We may also have past surveys in which we can calculate what differences there are,
what percent of the variance is being explained by different factors.
Different auxiliary variables, in order to decide which of them are the most
important to explain most of the variance,
and the ones that we want to use in our stratification.
So shown on the lower left, it's this idea of the stratification,
these differences between the group.
Homogeneous within, differences between,
we want to capitalize on these auxiliary variables to create that kind of
stratification that is as stark and sharp a contrast as possible.
But there's a corresponding part of this, and
that has to do with multipurpose surveys.
And that is, I'm talking about multiple x variables in a regression model, multiple
right hand side variables, multiple auxiliary variables informing the strata.
But we also have to realize that in these surveys, we don't just measure one thing.
Very few of the surveys that are being done,
whether it's in government context or in private industry or
in academic settings, very few of them deal with just one variable as an outcome.
They have many kinds of things that they measure.
So, for example, we might have been doing this particular survey among faculty and
records, but we might be doing a much larger household survey.
Households being collections of people in a country, and I've picked out a country
in the Persian Gulf, some of you may need to look this up, Qatar.
And in this particular country, maybe we're doing a national survey looking at
such things as assets, building ownership, use of expatriate labor,
expenditures on various kinds of food and housing and so on, income, health,
healthcare use, psychological well-being, social integration.

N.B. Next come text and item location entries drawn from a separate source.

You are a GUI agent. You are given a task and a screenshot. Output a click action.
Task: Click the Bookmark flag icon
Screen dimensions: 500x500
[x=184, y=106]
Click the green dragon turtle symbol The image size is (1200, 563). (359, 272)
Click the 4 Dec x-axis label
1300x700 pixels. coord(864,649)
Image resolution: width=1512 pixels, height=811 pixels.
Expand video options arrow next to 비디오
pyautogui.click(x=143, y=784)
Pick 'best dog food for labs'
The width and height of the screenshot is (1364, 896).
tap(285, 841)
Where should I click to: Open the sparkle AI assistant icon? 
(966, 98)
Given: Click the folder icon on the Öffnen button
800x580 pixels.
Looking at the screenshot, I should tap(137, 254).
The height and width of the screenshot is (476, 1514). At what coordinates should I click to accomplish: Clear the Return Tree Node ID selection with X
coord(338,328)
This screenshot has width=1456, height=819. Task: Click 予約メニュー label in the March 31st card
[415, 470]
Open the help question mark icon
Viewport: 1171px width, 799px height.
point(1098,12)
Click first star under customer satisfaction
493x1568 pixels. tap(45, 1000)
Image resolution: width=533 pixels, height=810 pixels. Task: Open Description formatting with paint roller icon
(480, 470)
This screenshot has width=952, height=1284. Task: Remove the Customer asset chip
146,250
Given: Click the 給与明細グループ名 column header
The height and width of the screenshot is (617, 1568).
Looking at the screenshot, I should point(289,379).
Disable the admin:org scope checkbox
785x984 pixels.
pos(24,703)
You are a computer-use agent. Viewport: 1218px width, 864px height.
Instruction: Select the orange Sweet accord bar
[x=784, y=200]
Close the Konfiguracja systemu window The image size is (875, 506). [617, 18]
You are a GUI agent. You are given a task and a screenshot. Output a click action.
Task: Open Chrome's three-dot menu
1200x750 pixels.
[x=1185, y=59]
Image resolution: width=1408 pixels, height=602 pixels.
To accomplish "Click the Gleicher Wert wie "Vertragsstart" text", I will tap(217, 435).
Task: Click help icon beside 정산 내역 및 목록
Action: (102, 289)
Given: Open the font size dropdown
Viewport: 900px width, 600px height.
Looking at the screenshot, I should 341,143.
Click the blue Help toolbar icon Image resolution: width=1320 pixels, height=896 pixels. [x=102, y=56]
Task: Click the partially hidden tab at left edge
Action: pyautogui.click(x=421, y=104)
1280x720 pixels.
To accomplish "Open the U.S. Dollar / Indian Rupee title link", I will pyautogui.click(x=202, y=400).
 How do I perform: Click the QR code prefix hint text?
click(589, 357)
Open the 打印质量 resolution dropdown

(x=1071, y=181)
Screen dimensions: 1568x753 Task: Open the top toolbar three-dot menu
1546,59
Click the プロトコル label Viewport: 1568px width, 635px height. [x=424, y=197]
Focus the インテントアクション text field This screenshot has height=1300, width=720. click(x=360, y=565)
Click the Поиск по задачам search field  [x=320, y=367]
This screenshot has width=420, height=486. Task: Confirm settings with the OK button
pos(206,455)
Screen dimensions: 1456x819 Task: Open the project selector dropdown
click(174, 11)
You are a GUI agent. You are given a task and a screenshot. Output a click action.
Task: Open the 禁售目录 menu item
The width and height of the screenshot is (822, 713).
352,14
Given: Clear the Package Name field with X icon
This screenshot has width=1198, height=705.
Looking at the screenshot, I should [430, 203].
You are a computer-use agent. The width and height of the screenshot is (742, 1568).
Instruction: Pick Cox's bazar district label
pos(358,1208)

A host of factors, some of which we're doing because this is our one chance to
do it, lets get the data and do a multipurpose survey.
We're going to do health, but by the way,
we better bring in the income items as well.
We're going to do social and psychological well-being, because we think they're
related to health, and so we're going to include those as part of our survey.
And so we have many variables in that same survey.
The stratification then becomes more complicated.
But it turns out that that scheme we just looked at,
that proportionately allocated stratified sampling scheme,
gives us gains in precision for almost all the variables in a multipurpose survey.
It turns out to be a very good way to approach the stratification.
Not the only way, but it is a good starting strategy for
thinking about these kinds of things as we go along.